Use Product Rule : \({x}^{a}{x}^{b}={x}^{a+b}\).
\[2412tanX=-5l{\imath }^{2}{e}^{2}{s}^{2}{t}^{2}h\times {10}^{th}hetheyfindtheothertrignometric\]
Use Square Rule : \({i}^{2}=-1\).
\[2412tanX=-5l\times -1\times {e}^{2}{s}^{2}{t}^{2}h\times {10}^{th}hetheyfindtheothertrignometric\]
Simplify \(5l\times -1\times {e}^{2}{s}^{2}{t}^{2}h\times {10}^{th}hetheyfindtheothertrignometric\) to \(-5l{s}^{2}{t}^{2}h{e}^{2}\times {10}^{th}hetheyfindtheothertrignometric\).
\[2412tanX=-(-5l{s}^{2}{t}^{2}h{e}^{2}\times {10}^{th}hetheyfindtheothertrignometric)\]
Regroup terms.
\[2412tanX=-(-5{e}^{2}hetheyfindtheothertrignometricl{s}^{2}{t}^{2}h\times {10}^{th})\]
Remove parentheses.
\[2412tanX=5{e}^{2}hetheyfindtheothertrignometricl{s}^{2}{t}^{2}h\times {10}^{th}\]

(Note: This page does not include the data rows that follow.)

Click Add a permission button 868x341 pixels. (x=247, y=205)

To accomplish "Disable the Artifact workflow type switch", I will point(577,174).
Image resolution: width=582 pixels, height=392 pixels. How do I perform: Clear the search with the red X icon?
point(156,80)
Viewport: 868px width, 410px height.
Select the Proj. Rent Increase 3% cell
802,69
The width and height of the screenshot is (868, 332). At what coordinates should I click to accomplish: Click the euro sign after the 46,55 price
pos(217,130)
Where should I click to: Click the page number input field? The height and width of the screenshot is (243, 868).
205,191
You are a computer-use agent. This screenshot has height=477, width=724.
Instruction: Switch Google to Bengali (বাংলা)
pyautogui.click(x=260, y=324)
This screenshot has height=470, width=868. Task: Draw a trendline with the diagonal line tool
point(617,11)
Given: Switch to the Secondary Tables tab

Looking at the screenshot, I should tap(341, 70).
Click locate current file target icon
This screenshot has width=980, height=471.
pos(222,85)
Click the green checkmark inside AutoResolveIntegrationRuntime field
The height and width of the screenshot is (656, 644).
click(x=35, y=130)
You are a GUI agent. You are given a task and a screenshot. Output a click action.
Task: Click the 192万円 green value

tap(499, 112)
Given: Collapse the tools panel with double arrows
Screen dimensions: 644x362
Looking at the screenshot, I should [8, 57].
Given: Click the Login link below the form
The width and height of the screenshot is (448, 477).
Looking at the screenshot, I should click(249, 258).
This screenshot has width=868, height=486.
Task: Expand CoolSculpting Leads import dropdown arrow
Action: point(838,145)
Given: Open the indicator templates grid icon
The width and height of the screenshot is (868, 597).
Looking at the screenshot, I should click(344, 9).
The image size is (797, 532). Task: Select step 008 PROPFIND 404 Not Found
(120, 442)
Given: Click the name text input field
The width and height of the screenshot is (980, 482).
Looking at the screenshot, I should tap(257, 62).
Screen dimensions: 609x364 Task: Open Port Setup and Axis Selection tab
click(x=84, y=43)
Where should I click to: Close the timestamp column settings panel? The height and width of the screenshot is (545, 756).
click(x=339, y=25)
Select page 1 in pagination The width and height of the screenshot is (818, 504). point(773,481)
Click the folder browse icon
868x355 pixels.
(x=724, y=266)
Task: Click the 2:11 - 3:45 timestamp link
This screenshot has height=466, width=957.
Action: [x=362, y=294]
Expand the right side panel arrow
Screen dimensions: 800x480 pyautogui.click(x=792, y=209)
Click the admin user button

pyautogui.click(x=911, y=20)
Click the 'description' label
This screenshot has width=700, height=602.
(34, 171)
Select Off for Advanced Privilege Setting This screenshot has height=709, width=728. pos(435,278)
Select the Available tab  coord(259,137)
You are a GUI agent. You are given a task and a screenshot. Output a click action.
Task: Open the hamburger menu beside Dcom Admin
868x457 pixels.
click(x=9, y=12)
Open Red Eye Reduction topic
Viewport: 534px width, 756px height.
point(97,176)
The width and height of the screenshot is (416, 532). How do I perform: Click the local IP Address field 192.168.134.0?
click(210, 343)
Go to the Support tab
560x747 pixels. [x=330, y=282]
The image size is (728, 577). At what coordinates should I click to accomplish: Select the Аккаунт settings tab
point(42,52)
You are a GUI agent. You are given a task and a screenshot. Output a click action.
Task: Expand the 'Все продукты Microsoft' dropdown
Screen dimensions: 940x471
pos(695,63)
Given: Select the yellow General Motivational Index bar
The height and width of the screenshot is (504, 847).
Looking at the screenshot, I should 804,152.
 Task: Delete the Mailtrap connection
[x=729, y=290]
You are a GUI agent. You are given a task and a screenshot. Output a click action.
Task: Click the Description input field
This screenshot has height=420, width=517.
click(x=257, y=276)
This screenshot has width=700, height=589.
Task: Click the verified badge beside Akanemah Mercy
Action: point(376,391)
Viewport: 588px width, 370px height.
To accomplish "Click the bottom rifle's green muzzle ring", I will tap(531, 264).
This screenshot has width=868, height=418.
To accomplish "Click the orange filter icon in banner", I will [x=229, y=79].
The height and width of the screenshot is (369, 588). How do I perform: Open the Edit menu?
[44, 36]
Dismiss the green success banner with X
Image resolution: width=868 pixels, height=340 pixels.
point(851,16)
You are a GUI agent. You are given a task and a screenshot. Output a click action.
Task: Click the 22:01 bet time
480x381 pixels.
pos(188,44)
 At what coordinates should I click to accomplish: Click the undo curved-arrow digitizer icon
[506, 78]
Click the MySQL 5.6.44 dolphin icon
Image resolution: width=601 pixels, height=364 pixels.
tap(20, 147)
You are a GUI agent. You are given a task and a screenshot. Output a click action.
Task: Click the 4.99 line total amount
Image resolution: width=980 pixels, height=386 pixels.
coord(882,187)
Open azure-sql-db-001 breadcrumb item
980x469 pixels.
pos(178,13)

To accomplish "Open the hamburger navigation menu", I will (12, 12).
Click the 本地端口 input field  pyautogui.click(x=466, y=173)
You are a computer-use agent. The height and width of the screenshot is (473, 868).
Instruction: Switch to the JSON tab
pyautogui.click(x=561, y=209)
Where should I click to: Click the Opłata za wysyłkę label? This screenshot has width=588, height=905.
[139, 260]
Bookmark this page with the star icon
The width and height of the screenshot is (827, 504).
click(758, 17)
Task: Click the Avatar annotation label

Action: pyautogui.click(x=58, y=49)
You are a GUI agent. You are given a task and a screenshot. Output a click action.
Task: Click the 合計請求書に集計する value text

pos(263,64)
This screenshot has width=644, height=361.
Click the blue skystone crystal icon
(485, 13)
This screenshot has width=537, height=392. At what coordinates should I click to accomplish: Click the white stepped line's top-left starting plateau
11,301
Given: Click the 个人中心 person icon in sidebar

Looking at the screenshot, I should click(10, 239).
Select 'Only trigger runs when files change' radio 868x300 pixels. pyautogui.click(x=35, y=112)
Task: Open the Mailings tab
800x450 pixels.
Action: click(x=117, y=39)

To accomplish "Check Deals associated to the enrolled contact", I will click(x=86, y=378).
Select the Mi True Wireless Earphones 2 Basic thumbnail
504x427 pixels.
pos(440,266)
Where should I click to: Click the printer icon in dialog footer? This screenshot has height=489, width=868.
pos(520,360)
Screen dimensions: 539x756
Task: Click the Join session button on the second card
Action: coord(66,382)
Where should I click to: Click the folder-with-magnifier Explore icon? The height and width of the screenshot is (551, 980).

Divide both sides by \(5\).
\[\frac{2412tanX}{5}={e}^{2}hetheyfindtheothertrignometricl{s}^{2}{t}^{2}h\times {10}^{th}\]
Divide both sides by \({e}^{2}\).
\[\frac{\frac{2412tanX}{5}}{{e}^{2}}=hetheyfindtheothertrignometricl{s}^{2}{t}^{2}h\times {10}^{th}\]
Simplify \(\frac{\frac{2412tanX}{5}}{{e}^{2}}\) to \(\frac{2412tanX}{5{e}^{2}}\).
\[\frac{2412tanX}{5{e}^{2}}=hetheyfindtheothertrignometricl{s}^{2}{t}^{2}h\times {10}^{th}\]
Divide both sides by \(het\).
\[\frac{\frac{2412tanX}{5{e}^{2}}}{het}=heyfindtheothertrignometricl{s}^{2}{t}^{2}h\times {10}^{th}\]
Simplify \(\frac{\frac{2412tanX}{5{e}^{2}}}{het}\) to \(\frac{2412tanX}{5{e}^{2}het}\).
\[\frac{2412tanX}{5{e}^{2}het}=heyfindtheothertrignometricl{s}^{2}{t}^{2}h\times {10}^{th}\]
Divide both sides by \(heyfindt\).
\[\frac{\frac{2412tanX}{5{e}^{2}het}}{heyfindt}=heothertrignometricl{s}^{2}{t}^{2}h\times {10}^{th}\]
Simplify \(\frac{\frac{2412tanX}{5{e}^{2}het}}{heyfindt}\) to \(\frac{2412tanX}{5{e}^{2}hetheyfindt}\).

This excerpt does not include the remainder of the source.